そんなことないらしいとわかったので、より一層励もうと思います。
感想をくださる皆さん、誤字脱字を報告してくださる皆さん、いつもありがとうございます。改めて感謝を。
いただいたご意見も目を通させていただいております。ありがたく参考にさせていただきます。

何はともあれ相澤先生視点の話でした。証拠になるものがほとんどヒーロー側にないせいで文章的には推測ばっかりになりましたが、そんなに間違ってない。
そしてちょっとだけ、フォースをどうこうしようとしてたヴィラン組織についても言及。
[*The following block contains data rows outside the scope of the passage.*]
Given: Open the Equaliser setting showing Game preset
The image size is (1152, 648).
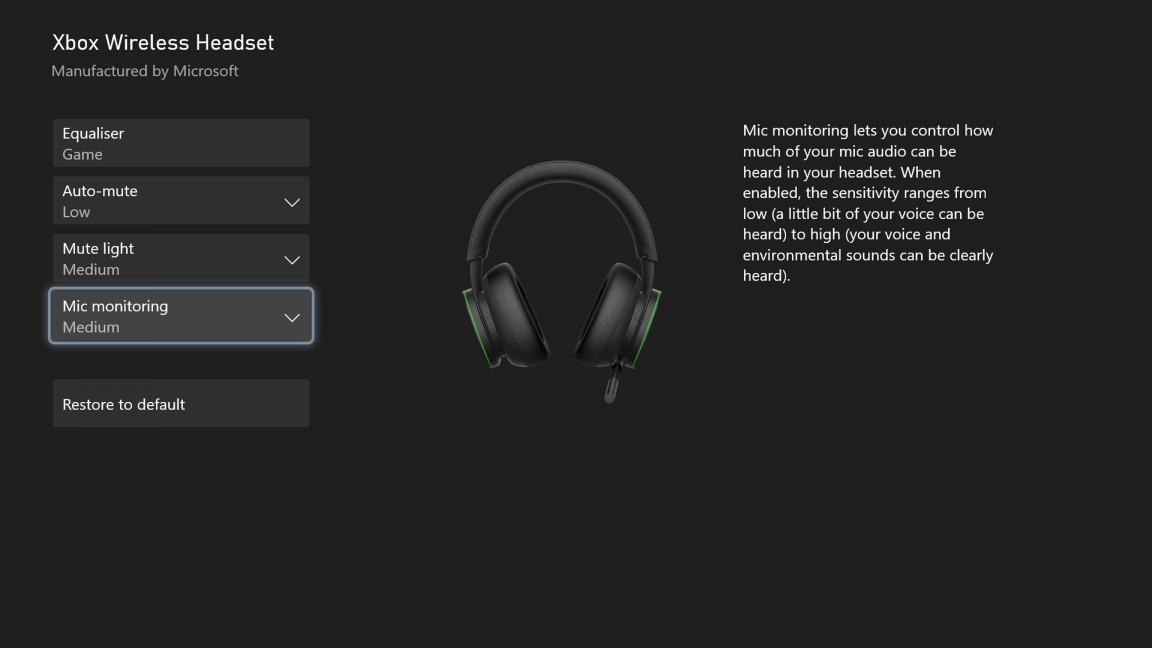Looking at the screenshot, I should click(181, 143).
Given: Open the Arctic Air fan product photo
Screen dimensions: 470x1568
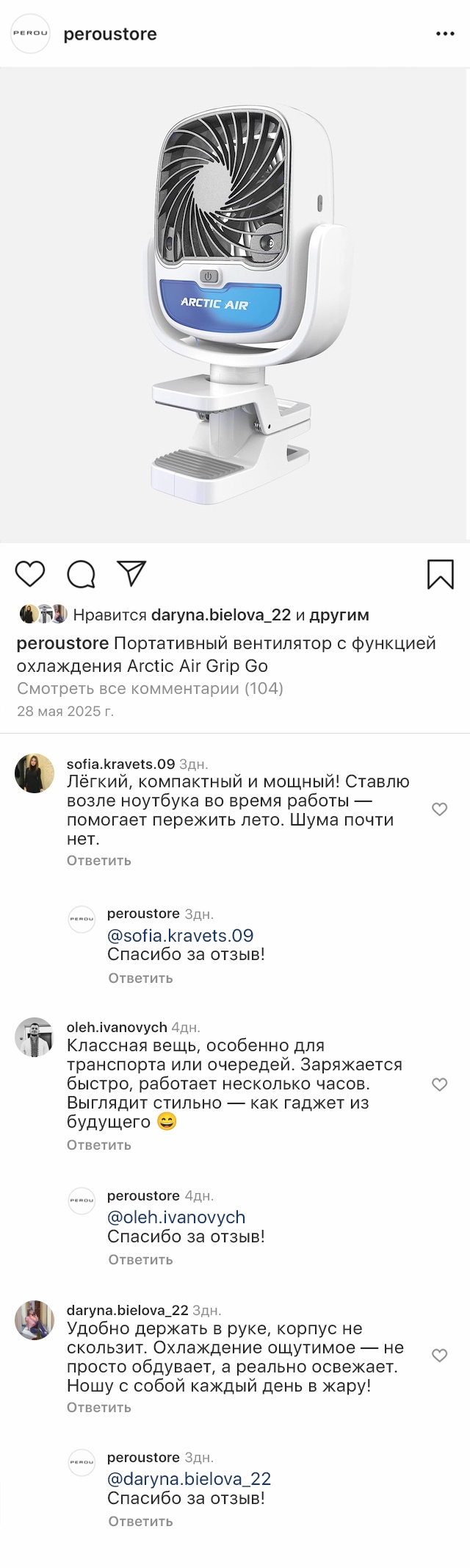Looking at the screenshot, I should pyautogui.click(x=235, y=305).
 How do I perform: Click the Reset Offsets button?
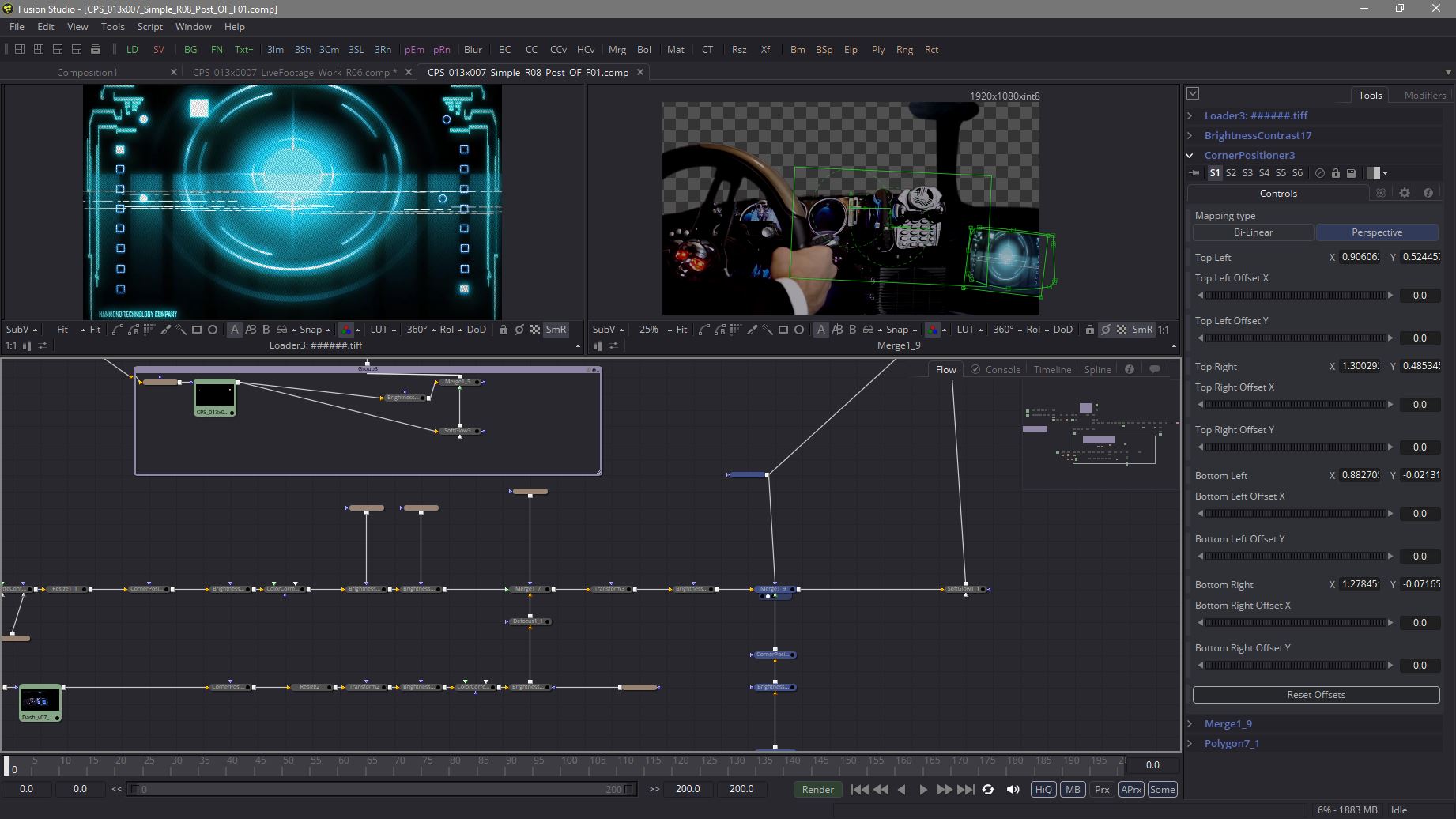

地球のフォースが暗黒面に偏ってるのは大体こいつらのせい。

あ、「除籍・復籍権限を持ってるから問題児と予想がつく生徒は相澤先生に回されがち」というのは推測です。原作からして、A組のほうが扱いづらい生徒多いように見えるし多少はね?

ちなみにEP3ですが、騎馬戦のポイントやトーナメントの組み合わせの整理で色々手間取ったので、開始まで少し時間をください。
半分くらいは書きあがってるんですけどね。一通り書いたら投稿再開しますので、それまでお待ちください。